▶ _EXERCISE BRIEF_:
For each line of the listing that includes the word "agent", show the whole line.

▶ _DATASET CONTENT_:
··········

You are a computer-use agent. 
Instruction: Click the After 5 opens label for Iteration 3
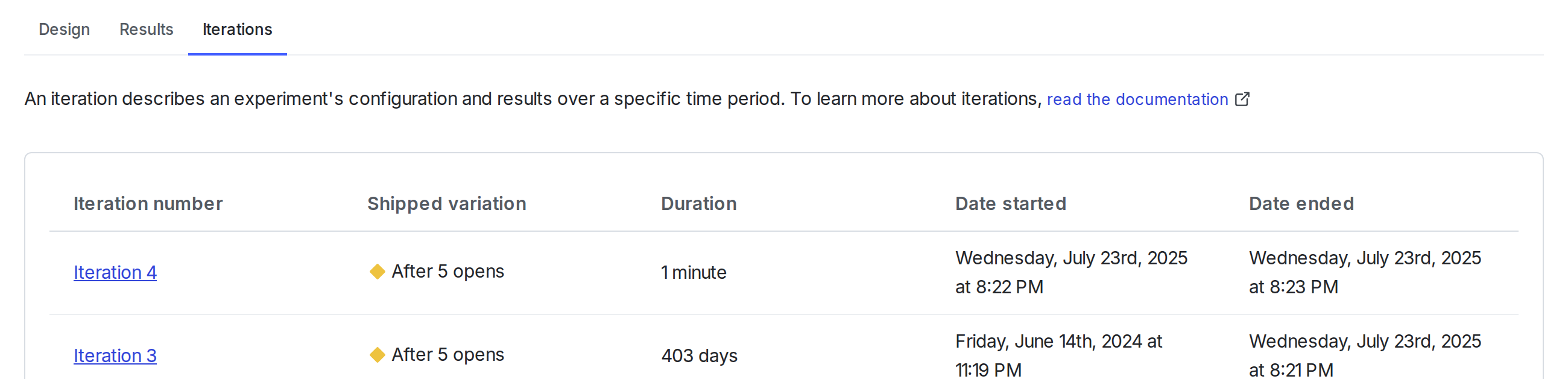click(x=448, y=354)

··········

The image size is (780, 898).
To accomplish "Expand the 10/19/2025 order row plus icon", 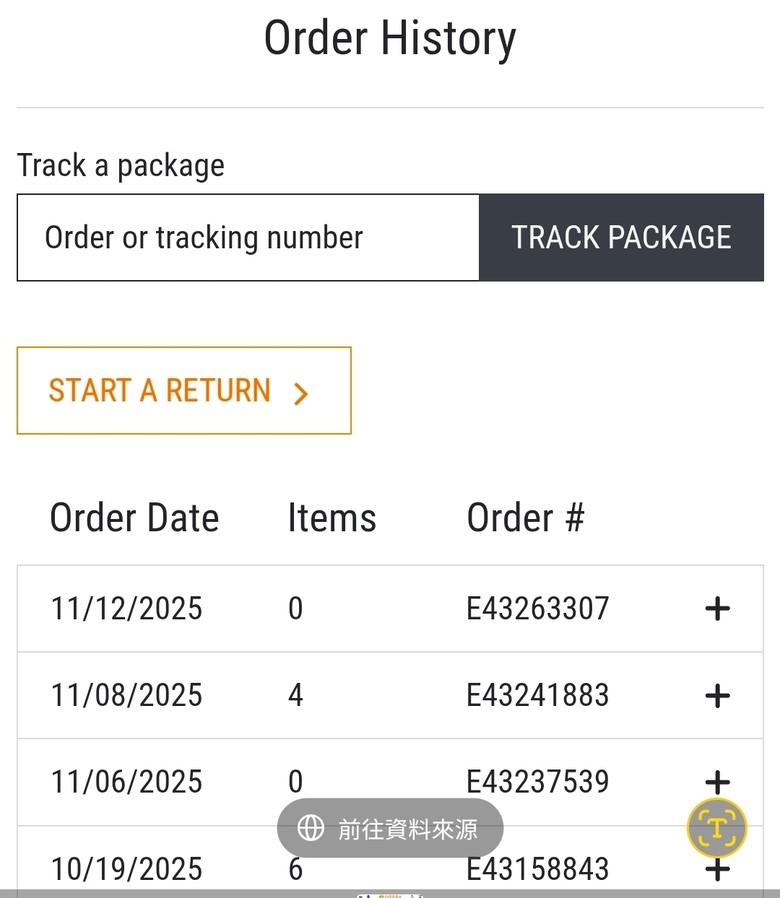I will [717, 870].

··········

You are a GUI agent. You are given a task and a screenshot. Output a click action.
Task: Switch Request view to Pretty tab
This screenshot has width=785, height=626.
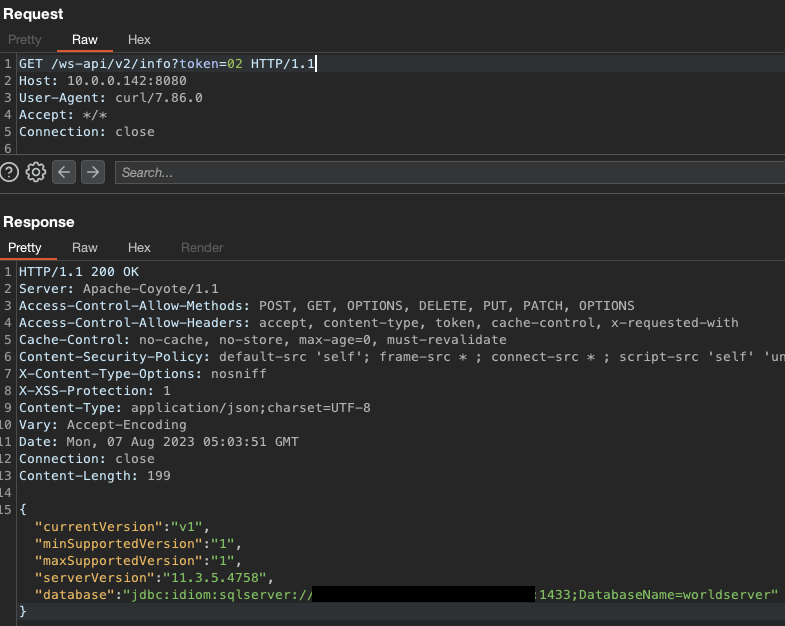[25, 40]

··········

▶ _RESULT FOR THIS EXERCISE_:
You are a computer-use agent. 
You are a GUI agent. You are given a task and a screenshot. Output a click action.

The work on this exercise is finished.